L’opposition juge le pouvoir en place sur la corruption
La réunion de la Coordination nationale pour les libertés et la transition démocratique (Cnltd) s’est transformée en audience au cours de laquelle le pouvoir est jugé sur bon nombre de scandales, dont l’autoroute Est-Ouest, El Khalifa et Sonatrach portés devant la justice.
Les participants à la réunion de la Cnltd, à savoir le président du MSP, Abderrazak Makri, le secrétaire général du Mouvement Ennahda, Mohamed Douibi, le président du FJD, Abdallah Djaballah, le secrétaire général du RCD, Mohcine Belabbès, le président de Jil Jadid, Djilali Sofiane, l’ancien chef de gouvernement, Ahmed Benbitour sont unanimes pour dire que le pouvoir assume la responsables des scandales de corruption qui ont affaibli dramatiquement l’économie nationale.

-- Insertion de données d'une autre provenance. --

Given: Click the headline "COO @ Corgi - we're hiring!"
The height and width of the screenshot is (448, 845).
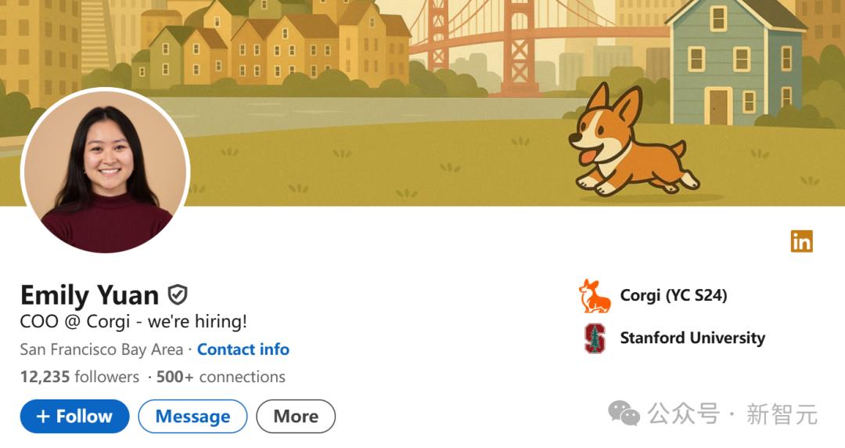Looking at the screenshot, I should pyautogui.click(x=134, y=322).
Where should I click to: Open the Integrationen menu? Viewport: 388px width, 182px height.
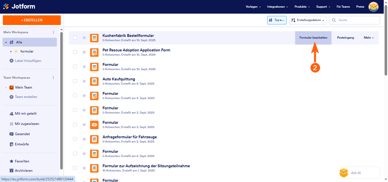pyautogui.click(x=278, y=7)
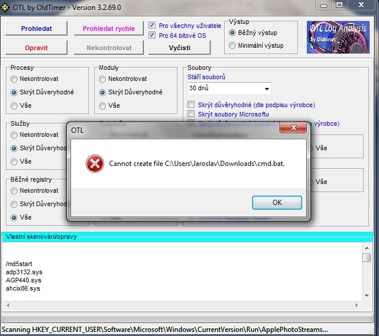The width and height of the screenshot is (379, 336).
Task: Click the Prohledat scan button
Action: click(37, 28)
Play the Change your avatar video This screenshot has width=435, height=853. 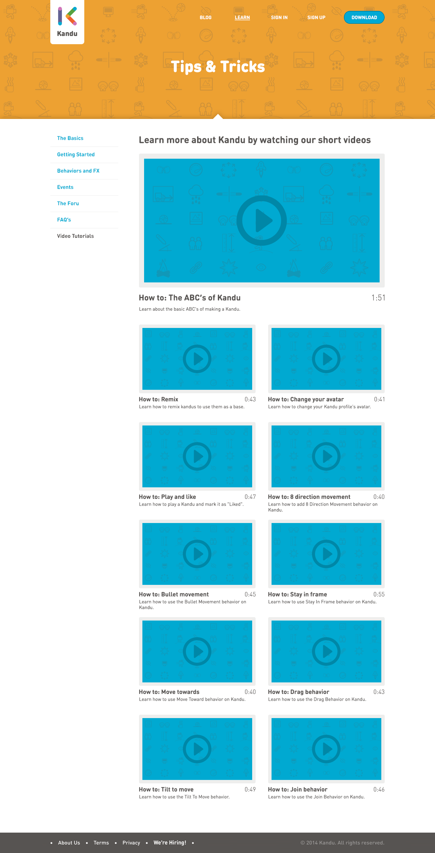click(326, 359)
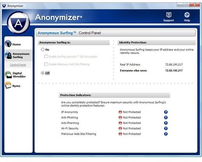
Task: Open help for IP Anonymity indicator
Action: [x=166, y=112]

Réunis mardi au siège du FJD à Baba Hacène à Alger, les différents intervenants s’accordent à dire que « la corruption en Algérie est devenue un phénomène généralisé qui touche l’ensemble des secteurs et que les corrompus demeurent un fardeau qui pèse lourdement sur la société algérienne », ainsi qu’à accuser le système de « manque de sérieux dans le traitement des causes de la corruption et tout ce qu’il fait n’est que manœuvres et traitement superficiels dont le but est de détourner l’opinion publique avec des promesses vides de sens et des propos qui la rendent plutôt forte que de la combattre ».
« Aujourd’hui, la corruption en Algérie se manifeste sous différentes manières et sous divers aspects, et ce en raison du système corrompu et des responsables corrompus », ont-ils écrit dans un communiqué sanctionnant les travaux de la réunion de la Cnltd.
« Ce qui rend la corruption plus profonde encore, c’est bien le despotisme et la discrimination que le système tende de généraliser à l’ensemble de la société », note le communiqué de la Coordination.
La Coordination attribue également la propagation de la corruption à « l’absence de contrôle de l’administration… », ce qui fait que la gouvernance en Algérie devient un « moyen pour atteindre ses objectifs, s’enrichir et piller des milliers de milliards de l’argent public ».
Pour la Coordination, les pratiques du pouvoir sont contraires aux valeurs démocratiques qui font de lui « un parrain de corruption qui menace l’Etat algérien tout entier ».